Dehazing Citra Kabut Gunung Berapi Kelud Dengan Color Attenuation Prior Dan Adaptive Gamma Correction

Oddy Virgantara Putra, Aziz Musthafa

Abstract

Abstrak

Visibilitas citra luar ruangan yang ditangkap dalam cuaca buruk seringkali menurun karena adanya kabut, badai pasir, dan sebagainya. Visibilitas yang buruk, yang disebabkan oleh fenomena di atmosfer, menjadi faktor penyebab gagalnya aplikasi visi komputer, seperti sistem pengenalan objek luar, sistem deteksi rintangan atau sistem pengawasan video. Sejak letusan terakhir gunung Kelud, telah dipasang kamera CCTV untuk mengamati kawah danau dan sekitarnya. Akan tetapi, kamera pengamat mengalami gangguan dikarenakan adanya kabut. Tidak hanya itu, penghilangan kabut dari satu citra dengan struktur yang rumit, efek halo, dan distorsi warna adalah hal yang menantang teknik image recovery. Penelitian ini bertujuan mereduksi kabut dan meningkatkan visibilitas dari citra berkabut. Pada artikel ini, diusulkan metode dehazing baru yang menggabungkan metode Color Attenuation Prior (CAP) dan Adaptive Gamma Correction (AGC). Metode ini dibagi menjadi tiga modul utama, yaitu modul estimasi kedalaman (DispE), modul peningkatan peta transmisi (TME), dan modul restorasi (ImRec). Modul DispE yang diusulkan memanfaatkan teknik estimasi kedalaman dari CAP. Sedangkan modul TME mengadopsi teknik AGC. Dengan demikian, efek halo pada citra dapat dihindari dan estimasi peta transmisi yang efektif dapat dicapai. Selanjutnya, modul ImRec menggunakan peta transmisi hasil keluaran dari TME untuk memperbaiki distorsi warna citra kawah. Hasil eksperimental menunjukkan bahwa metode yang diusulkan bisa mengurangi kabut tanpa menimbulkan efek halo dan distorsi warna. Penelitian berikutnya difokuskan pada metode berbasis pembelajaran mesin.

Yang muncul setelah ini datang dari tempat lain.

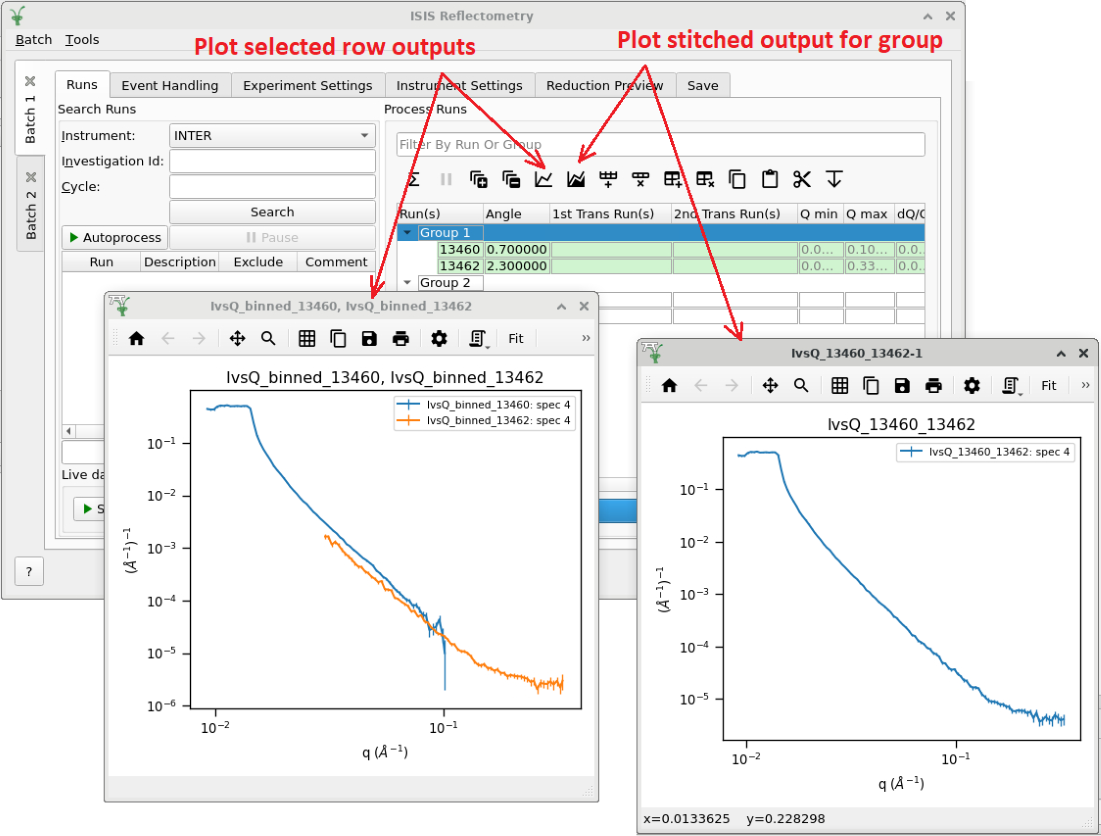Screen dimensions: 1101x836
Task: Open the Tools menu
Action: [82, 40]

Kata kunci: adaptive gamma correction, color attenuation prior, dehazing, kabut.

 

Abstract

[Single Kelud Volcano Lake Crater Image Dehazing Using Color Attenuation Prior and Adaptive Gamma Correction] Visibility of outdoor images captured in bad weather often decreases due to fog, sandstorms, and so on. Poor visibility, caused by atmospheric phenomena, is a factor in the failure of computer vision applications, such as external object recognition systems, obstacle detection systems or video surveillance systems. Due to the last eruption, CCTV cameras have been installed on top of Mt. Kelud summit to observe the crater of the lake and its surroundings. However, the observation camera experienced interference due to the fog. Not only that, the removal of fog from an image with complicated structures, halo effect, and color distortion is challenging image recovery techniques. This study aims to reduce the fog and improve the visibility of the foggy image. In this article, a new dehazing method is proposed that combines the Color Attenuation Prior (CAP) and Adaptive Gamma Correction (AGC) methods. This is divided into three main modules, namely the depth estimation module (DispE), the transmission map enhancement module (TME), and the restoration module (ImRec). The proposed DispE module utilizes depth estimation techniques from CAP. While the TME module adopts the AGC technique. Thus, the halo effect on the image can be avoided and the estimation of an effective transmission map can be achieved. Furthermore, the ImRec module uses a transmission map output from TME to correct the color distortion of the crater image. Experimental results show that the proposed method can reduce haze without causing halo and color distortion effects. Subsequent research focused on machine learning based methods.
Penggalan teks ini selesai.